## PAGE EXCERPT
-------
1.Got a clogged toilet? Even though they work, plungers are a bit sketchy by themselves. They’re messy, and all it takes is one ill placed suction release and you’re wearing what you’ve just been trying to flush. But you can make them more effective.


Solution? Dish soap and water—easy as that. Pour about a half-cup of dish soap into the toilet bowl and let sit for about 10 minutes. Try to plunger one more time, gently. If that doesn’t work, add about a gallon of nearly boiling water. Your clog should simply slip away. Most of the time you don’t even need to use the plunger; the soap and water will work just fine.


2. It’s always a little weird spraying a ton of chemicals into your microwave to clean it, knowing you’ll soon be super-heating whatever is in there onto the food you plan to eat. So avoid the chemicals.

Put about a half-cup of white distilled vinegar and a half-cup of water in a microwave safe bowl. Put it in the microwave and let it a boil for a couple minutes. This will loosen whatever’s in there, then simply wipe it all away.


3. If you want to avoid looking like a sad version of someone in those “Strongest Man” competitions while you’re removing a full trash bag, simply drill a couple holes in the bottom of the trashcan. The holes will allow air in the bottom, releasing the suction that’s holding your bag behind.
-------
## PROBLEM A
Please list every amount of liquid given in the household tips, along with the liquid each amount is for.
## PROBLEM B
Write the next part of the household tips, starting after the sentence that ends "holding your bag behind."
The data after this point comes from a different source and is unrelated to the household tips.

## DATA
-------
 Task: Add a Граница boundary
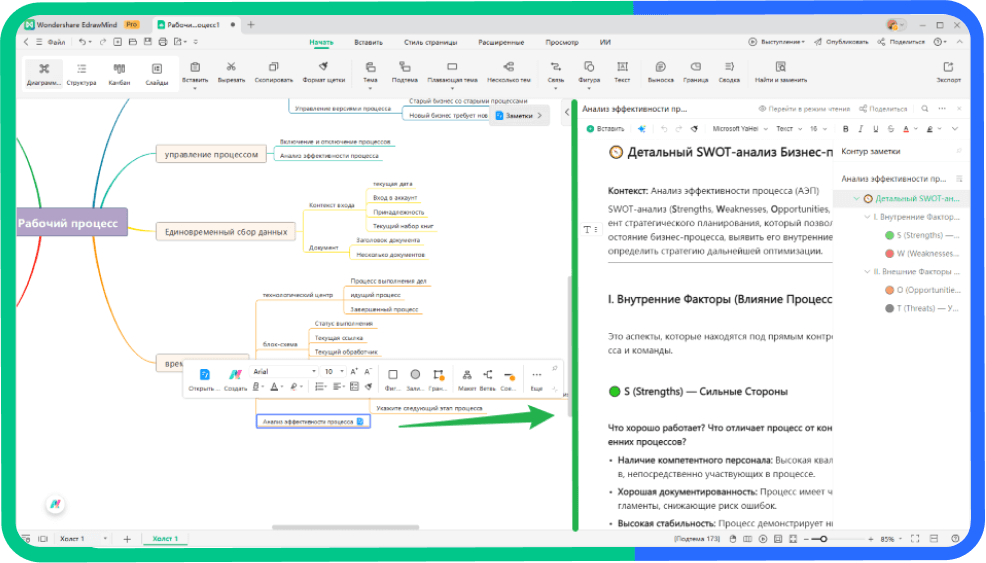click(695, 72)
-------
## EXERCISE OUTPUT A
- About a half-cup of dish soap
- About a gallon of nearly boiling water
- About a half-cup of white distilled vinegar
- A half-cup of water

## EXERCISE OUTPUT B
4. Scrubbing Bubbles is great. It works well most the time, but if you’re tired of soap stains, and don’t want to dump more chemicals into the water system, try lemons.

Cut a lemon in half and run it around all your drains and faucets. The citric acid will remove almost all your water stains. Side note: some water stains just aren’t coming off—take a breath and walk away from those ones.


5. Last, but certainly not least, toothpaste for removing crayon from your walls. Every parent out there knows that a child’s artistic imagination can’t be contained to the page, and often their exuberance and imagination overflows onto furniture and walls.

Scrub a non-gel toothpaste (you need the abrasiveness) onto your child’s ill-conceived artwork, then wipe away with a warm wet washcloth. That should do the trick.

In fact Read’s Digest, which I didn’t know what still relevant—has a whole article on 8 ways to remove crayon.


So there you go. If you find yourself in a pinch, give these a shot.